This year marks the 5th anniversary of TUMO Stepanakert. So to celebrate this occasion, we searched for one of the students who was there when the center opened and who’s been to TUMO from day one in order to find out where their journey has taken them while reflecting on the old TUMO days. We stumbled upon 19-year-old Laura Avetisyan, who showed up at TUMO five years ago with bright, eager eyes and is currently studying at University College London.

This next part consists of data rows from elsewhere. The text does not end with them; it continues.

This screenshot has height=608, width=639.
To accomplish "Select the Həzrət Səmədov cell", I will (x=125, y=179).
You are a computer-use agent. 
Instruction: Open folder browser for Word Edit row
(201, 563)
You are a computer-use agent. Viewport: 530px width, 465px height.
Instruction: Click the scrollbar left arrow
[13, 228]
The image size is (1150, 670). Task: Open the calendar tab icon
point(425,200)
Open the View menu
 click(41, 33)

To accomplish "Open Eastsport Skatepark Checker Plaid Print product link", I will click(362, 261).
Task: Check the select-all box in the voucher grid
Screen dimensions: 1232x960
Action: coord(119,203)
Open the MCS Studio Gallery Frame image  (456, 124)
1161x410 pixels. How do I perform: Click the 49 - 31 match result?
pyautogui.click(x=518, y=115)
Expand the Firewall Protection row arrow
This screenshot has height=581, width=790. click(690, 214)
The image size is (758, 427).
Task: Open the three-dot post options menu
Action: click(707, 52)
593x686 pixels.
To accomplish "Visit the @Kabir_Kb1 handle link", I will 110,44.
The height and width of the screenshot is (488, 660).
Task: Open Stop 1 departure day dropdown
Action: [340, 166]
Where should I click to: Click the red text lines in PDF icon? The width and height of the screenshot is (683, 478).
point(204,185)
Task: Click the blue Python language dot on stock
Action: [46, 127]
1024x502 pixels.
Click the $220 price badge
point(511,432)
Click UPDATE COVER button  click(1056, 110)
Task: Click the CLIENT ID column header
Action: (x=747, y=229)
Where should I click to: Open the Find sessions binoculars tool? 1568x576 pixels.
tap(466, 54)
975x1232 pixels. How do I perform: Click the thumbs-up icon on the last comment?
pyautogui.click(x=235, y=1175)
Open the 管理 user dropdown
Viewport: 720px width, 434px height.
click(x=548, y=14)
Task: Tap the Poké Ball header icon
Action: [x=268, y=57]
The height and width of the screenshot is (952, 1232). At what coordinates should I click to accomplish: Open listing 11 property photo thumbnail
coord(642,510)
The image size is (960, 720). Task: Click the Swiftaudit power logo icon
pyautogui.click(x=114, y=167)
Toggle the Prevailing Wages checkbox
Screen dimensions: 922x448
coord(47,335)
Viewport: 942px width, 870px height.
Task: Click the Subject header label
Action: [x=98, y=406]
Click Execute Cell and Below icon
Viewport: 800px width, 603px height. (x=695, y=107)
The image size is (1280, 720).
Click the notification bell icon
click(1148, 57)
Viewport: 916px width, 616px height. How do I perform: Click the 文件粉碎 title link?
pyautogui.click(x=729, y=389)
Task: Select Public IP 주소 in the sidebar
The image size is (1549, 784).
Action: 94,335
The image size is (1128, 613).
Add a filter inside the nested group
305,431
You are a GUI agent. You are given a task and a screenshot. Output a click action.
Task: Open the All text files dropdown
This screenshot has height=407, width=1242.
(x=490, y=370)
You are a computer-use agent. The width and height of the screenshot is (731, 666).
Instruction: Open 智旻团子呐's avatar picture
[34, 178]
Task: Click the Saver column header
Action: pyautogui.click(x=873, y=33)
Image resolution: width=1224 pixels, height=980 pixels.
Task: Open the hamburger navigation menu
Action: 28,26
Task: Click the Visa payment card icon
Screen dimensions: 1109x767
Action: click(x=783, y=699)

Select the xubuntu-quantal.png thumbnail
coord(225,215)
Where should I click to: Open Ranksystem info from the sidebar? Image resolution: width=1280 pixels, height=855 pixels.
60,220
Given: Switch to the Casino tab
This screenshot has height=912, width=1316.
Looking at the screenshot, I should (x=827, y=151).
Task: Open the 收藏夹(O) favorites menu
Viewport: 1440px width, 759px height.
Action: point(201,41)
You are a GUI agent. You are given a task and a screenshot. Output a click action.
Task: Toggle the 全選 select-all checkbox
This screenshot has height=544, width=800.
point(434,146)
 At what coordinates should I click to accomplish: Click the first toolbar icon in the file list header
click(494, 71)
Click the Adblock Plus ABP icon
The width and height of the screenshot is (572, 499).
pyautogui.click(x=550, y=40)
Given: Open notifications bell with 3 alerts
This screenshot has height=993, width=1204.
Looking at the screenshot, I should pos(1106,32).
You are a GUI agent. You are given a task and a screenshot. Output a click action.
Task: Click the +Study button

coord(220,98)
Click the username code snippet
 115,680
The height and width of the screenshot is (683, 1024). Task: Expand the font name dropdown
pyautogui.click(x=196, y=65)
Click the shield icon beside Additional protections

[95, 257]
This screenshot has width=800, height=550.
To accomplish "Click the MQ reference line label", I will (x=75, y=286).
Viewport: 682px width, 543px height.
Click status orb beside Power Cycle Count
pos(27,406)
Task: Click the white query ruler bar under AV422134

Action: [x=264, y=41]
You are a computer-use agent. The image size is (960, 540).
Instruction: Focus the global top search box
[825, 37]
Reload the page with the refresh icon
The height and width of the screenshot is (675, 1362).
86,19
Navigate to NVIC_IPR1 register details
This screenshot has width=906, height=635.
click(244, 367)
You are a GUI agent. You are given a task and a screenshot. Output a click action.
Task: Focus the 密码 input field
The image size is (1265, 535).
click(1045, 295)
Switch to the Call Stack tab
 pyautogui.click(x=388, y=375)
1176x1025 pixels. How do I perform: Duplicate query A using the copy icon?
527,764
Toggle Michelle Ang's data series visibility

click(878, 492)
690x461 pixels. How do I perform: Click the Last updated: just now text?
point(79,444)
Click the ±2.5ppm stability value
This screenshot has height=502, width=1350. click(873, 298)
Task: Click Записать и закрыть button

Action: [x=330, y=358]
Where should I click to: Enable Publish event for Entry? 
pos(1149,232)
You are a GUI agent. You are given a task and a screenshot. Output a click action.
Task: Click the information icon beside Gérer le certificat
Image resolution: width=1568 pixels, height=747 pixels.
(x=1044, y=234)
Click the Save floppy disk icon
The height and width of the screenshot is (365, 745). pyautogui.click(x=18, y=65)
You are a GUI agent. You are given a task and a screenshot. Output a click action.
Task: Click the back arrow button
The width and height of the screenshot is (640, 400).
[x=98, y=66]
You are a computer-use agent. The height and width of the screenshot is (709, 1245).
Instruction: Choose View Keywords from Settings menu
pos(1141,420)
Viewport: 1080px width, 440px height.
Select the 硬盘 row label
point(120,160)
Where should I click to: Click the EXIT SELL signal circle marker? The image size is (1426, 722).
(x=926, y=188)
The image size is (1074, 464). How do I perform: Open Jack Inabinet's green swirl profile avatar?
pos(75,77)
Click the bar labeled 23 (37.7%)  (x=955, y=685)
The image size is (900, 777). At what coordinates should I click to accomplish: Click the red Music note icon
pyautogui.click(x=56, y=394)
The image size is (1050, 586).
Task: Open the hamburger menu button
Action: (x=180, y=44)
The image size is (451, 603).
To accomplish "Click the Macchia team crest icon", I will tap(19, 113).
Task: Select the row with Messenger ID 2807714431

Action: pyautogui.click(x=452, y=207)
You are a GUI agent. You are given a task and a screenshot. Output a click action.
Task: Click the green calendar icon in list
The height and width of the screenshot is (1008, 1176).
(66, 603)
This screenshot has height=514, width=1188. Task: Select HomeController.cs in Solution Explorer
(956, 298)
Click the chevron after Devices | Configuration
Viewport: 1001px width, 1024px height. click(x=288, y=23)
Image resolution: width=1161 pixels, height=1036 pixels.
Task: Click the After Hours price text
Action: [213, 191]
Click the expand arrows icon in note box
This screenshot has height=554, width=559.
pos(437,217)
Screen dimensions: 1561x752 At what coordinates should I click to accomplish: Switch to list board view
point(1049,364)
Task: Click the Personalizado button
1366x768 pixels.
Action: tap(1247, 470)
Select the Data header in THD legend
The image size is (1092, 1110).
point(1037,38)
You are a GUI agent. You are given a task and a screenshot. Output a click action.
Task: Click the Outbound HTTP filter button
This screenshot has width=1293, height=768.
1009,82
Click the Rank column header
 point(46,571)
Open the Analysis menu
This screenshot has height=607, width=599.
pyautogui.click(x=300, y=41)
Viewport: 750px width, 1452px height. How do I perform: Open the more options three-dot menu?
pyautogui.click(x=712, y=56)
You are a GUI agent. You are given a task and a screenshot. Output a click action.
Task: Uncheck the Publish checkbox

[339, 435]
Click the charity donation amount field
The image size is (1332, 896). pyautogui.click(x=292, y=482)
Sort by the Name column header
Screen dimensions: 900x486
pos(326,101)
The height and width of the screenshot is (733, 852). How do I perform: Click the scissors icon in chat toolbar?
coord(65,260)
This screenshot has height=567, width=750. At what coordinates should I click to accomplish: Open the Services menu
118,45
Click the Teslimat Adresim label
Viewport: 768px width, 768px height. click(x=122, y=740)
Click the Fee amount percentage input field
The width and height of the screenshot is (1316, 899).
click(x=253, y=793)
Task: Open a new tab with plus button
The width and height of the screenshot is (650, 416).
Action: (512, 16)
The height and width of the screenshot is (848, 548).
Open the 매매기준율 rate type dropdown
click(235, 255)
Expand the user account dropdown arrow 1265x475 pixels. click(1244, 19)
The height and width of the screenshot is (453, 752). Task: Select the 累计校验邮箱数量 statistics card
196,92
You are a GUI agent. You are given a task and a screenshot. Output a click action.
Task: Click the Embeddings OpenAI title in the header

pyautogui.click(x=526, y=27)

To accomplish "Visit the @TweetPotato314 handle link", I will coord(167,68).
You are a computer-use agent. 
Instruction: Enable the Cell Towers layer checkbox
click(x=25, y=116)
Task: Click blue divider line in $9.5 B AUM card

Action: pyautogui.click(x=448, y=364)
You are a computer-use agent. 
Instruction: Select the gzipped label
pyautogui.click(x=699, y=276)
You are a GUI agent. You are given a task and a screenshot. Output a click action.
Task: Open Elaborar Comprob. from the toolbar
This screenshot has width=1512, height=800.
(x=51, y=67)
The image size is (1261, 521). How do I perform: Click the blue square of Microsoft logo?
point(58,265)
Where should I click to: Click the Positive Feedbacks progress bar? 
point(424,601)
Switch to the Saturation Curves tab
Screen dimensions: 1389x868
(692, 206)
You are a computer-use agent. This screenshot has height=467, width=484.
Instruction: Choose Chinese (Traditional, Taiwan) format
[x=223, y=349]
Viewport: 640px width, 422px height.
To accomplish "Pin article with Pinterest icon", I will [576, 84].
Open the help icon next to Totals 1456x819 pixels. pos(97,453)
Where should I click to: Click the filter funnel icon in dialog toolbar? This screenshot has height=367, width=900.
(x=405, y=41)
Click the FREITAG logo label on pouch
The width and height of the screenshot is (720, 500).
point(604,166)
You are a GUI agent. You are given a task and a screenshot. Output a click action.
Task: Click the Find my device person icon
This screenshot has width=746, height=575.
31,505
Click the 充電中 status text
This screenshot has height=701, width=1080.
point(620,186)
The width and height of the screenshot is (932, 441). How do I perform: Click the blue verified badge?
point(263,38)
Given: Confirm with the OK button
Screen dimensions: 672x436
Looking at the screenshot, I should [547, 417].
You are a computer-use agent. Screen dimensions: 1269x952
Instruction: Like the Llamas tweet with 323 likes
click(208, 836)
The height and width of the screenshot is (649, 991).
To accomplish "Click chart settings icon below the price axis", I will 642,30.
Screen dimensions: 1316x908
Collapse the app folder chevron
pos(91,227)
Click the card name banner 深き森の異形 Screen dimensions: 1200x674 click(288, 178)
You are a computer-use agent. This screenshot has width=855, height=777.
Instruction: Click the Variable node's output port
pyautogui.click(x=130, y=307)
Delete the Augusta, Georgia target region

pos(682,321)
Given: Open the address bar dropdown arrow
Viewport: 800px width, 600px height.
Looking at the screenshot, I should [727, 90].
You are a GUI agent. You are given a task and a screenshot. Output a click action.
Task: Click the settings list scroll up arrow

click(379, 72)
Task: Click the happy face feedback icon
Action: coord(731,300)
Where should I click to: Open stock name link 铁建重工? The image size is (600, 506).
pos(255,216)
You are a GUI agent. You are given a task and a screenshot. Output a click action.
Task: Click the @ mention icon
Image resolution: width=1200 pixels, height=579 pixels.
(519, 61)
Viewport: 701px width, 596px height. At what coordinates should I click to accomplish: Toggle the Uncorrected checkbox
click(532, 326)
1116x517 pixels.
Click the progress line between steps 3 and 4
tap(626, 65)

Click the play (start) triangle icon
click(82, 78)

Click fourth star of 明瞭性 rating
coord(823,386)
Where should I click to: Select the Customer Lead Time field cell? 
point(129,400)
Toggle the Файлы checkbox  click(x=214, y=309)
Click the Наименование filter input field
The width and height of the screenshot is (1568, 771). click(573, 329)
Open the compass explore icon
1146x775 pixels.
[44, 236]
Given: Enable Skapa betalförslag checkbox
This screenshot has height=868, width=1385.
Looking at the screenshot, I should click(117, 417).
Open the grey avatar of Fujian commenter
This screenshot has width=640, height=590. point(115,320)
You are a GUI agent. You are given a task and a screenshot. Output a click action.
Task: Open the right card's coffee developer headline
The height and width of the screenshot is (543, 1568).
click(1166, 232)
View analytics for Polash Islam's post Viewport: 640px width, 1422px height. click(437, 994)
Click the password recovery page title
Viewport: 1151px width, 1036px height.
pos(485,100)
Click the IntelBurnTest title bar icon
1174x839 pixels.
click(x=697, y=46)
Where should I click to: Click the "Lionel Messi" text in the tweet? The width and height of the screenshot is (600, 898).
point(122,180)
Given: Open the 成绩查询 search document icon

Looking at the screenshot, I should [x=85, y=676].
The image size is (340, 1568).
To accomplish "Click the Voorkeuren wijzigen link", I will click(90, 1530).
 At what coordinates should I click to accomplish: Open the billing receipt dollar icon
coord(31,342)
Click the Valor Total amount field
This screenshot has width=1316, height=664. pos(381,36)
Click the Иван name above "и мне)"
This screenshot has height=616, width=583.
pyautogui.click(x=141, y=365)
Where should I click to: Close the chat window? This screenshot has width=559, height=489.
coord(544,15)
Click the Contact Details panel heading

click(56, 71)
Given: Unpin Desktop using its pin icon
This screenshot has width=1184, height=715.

Despite being so far away from TUMO, Laura still keeps in touch and even reaches out to her former trainers when she needs advice with choosing a new profession. “I learned so much at TUMO, from music to new media, but there’s one workshop that I’ll never forget. In 2016, photographer Scout Tufankjian and I toured the communities in Artsakh where HALO Trust was performing demining operations and photographed them and the residents in the communities. Our work then became an exhibition and was used for fundraising efforts in the United States. I used to hear about the danger, but only from a distance. But now, I’ve seen it with my own eyes.
“I learned something else from Scout, too,” Laura continues. “I decided that I wouldn’t think too deeply about choosing a profession. Rather, I’d listen to my inner voice. After all, I can change course whenever I want, just like Scout did. In fact, we both studied political science, but he became a photographer. So who knows? Maybe I’ll become a professional musician, or even a lawyer. Wait, I just came up with a new motto. ‘Take it easy and don’t worry too much about the future.’”
At University College London (or UCL), where Laura received a scholarship by being one of the best students at UWC school, she is most amazed by the library and all of the opportunities it provides. “In general, I was lucky to experience an unconventional educational path. There were no grades at TUMO or at UWC Thailand, not to mention the ethnic diversity of my classmates at the latter. The same goes at university. There are no compulsory subjects, we choose what we want to take ourselves. There are almost no grades, and the lecturers, instead of asking you to regurgitate information actually help you do research. After everything I’ve been through, my desire to learn will never die,” Laura laughs.
The young student’s future goals are even stranger than her educational path. She is dabbling in music and dreams of releasing an album. We’ll let her tell you about the other one. “Operating an airport in Stepanakert. What? I’ve thought so much about it that it’s become a vivid dream. Artsakh is so cut off from the rest of the world. It affects people’s mental and emotional and, even, physical health. I want to see how I can use my knowledge of political science for that project. There are a lot of political and diplomatic challenges involved, which I love,” says Laura proudly.